Distinguishing between their lines on the National Health Service, on European integration, on climate change, Israel and the Middle East, and economics is becoming more and more difficult. Many of their staff is indeed interchangeable, with former Guardian editor Allegra Stratton now perched at the Beeb as political editor. The Guardian's trans-Atlantic buddy, The New York Times, today procured Mark Thompson, of BBC fame, as its new president.
The Beeb's own Andrew Marr has noted, "The BBC is not impartial or neutral. It's a publicly funded, urban organization with an abnormally large number of young people, ethnic minorities, and gay people. It has a liberal bias, not so much a party-political bias. It is better expressed as a cultural liberal bias."
Swallow that alongside the stark admission from Roy Greenslade in The Guardian Tuesday, responding to The Commentator's exclusive: "There are so many similarities between the BBC and the Guardian... Both are imbued with a public interest ethos... It is therefore fair to say that the corporation and the paper have deeply ingrained shared values."
But much like Comus, these two organizations, alongside The Independent, appear to lure in the public with its promises of guilt alleviation and the scapegoating of certain nations or ideologies. This basic level of seduction, in appealing to a falsified notion of conscience, asks that the reader abandon rationality and indulge in often morally depraved or unscientific reporting.
We've seen this over time. With The Guardian's obsession with "the Jewish lobby," their intractability over climate science -- despite being disproved time and again -- and recently with our scoop on the BBC and its implacable hostility to the State of Israel (refusing to even acknowledge that it has a capital city, no less.)
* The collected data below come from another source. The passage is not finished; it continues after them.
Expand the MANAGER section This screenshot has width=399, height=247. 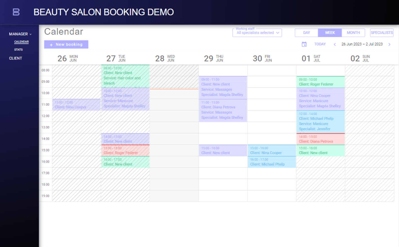[x=19, y=34]
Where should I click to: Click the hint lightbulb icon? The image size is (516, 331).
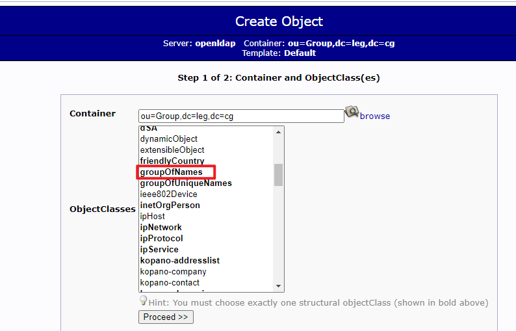tap(144, 300)
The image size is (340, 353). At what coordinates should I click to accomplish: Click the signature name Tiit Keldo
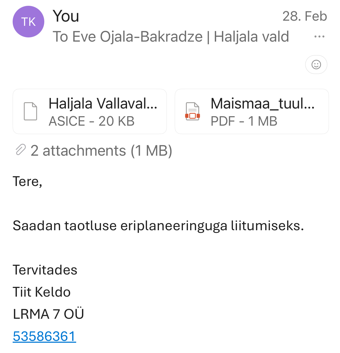[x=42, y=292]
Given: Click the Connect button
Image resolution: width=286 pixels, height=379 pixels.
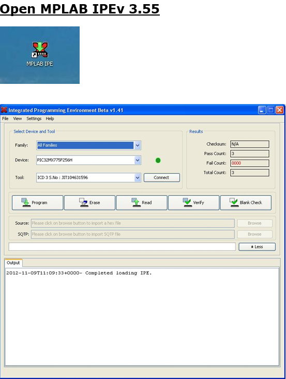Looking at the screenshot, I should 162,178.
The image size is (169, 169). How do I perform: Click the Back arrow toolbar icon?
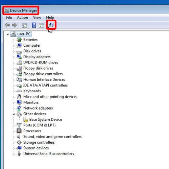click(x=7, y=25)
And so it is up to us to act as the Attendant Spirit of this saga, who instructs on how Comus's captive can be freed. Sabrina, the water nymph who ends up finally liberating the captive lady, can only do so due to her steadfast virtue and rejection of Comus's necromancy. We must urge the public to exercise such chastity.
Over time, the liberal-left media will be shown to be the aggressor with the public conscience as its captor. Those who work relentlessly against the media bias are the Spirit and Sabrina, and inevitably, will triumph.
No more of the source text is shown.